PREZENTOWANY TEKST -
QTL Milan 2019

Moderator: Piotr P.

ODPOWIEDZ
Awatar użytkownika
Abrasus
Falubaz
Posty: 1031
Lokalizacja: Wrocław

QTL Milan 2019

Post autor: Abrasus »

Jako że raporty na forum to fajna rzecz to i ja coś skrobnę z mojej wizyty w ostatni weekend w Milanie.

Tydzień przed turniejem dostałem pytanie od Fredericka czy w sumie bym z nimi nie zagrał, bo im się wysypał koleś z teamu. Dobra okazja do pogrania, więc stwierdziłem, że chętnie się z nimi zabiorę. Niestety okazało się, że przyjdzie mi zagrać taką rozpą:

Necromancer, Evocation, Master - 355
Vampire Count, Arcane Knowledge, General (Dead Arise), Occultism, Paired Weapons,
Wizard Master, Touch of Greatness, Zombie Dragon - 1060
8 Dire Wolves, C - 136
8 Dire Wolves, C - 136
9 Dire Wolves, C - 148
20 Zombies, MS - 160
20 Zombies, MS - 160
20 Zombies, MS - 160
1 Dark Coach - 450
1 Dark Coach - 450
4 Phantom Hosts - 305
1 Shrieking Horror – 490
1 Shrieking Horror – 490
Total: 4500

Nie będę może komentował za dużo rozpy, ale no było ciężko. 3x20 zombie jako jedyne scoringi, brak MR2 na smoku, nawet na detalach jest delikatna wyjebka ;]. Dostałem info, że mogę sobie nieco poprawić rozpę, ale musiałbym przyjąć w twarz 5 karniaków - raczej niezbyt chętnie wchodzę w takie deale, więc zostało co wysłali...

TREŚĆ ZADANIA - Wyjaśnij w jednym lub dwóch zdaniach, dlaczego w relacji z QTL Milan 2019 rozpiska pozostała w wersji, którą przysłano autorowi.

PRZEKAZANE DANE -
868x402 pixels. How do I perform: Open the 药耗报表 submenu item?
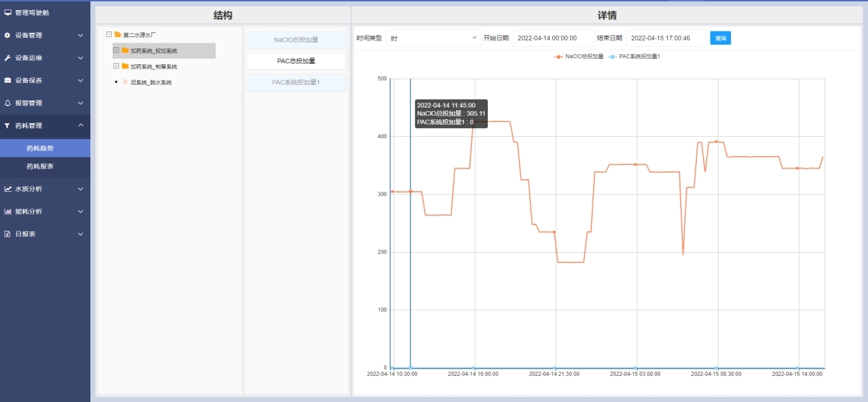pos(40,166)
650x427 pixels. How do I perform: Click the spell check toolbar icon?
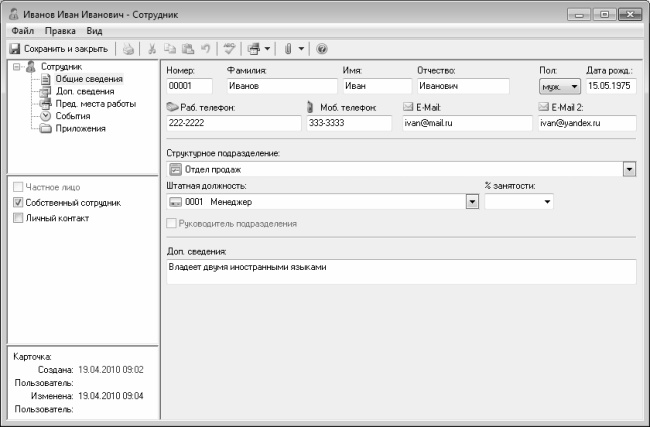click(229, 48)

ODPOWIEDŹ PONIŻEJ - Poprawienie rozpiski oznaczałoby przyjęcie 5 karniaków, a autor niezbyt chętnie wchodzi w takie deale. Dlatego została wersja, którą przysłano.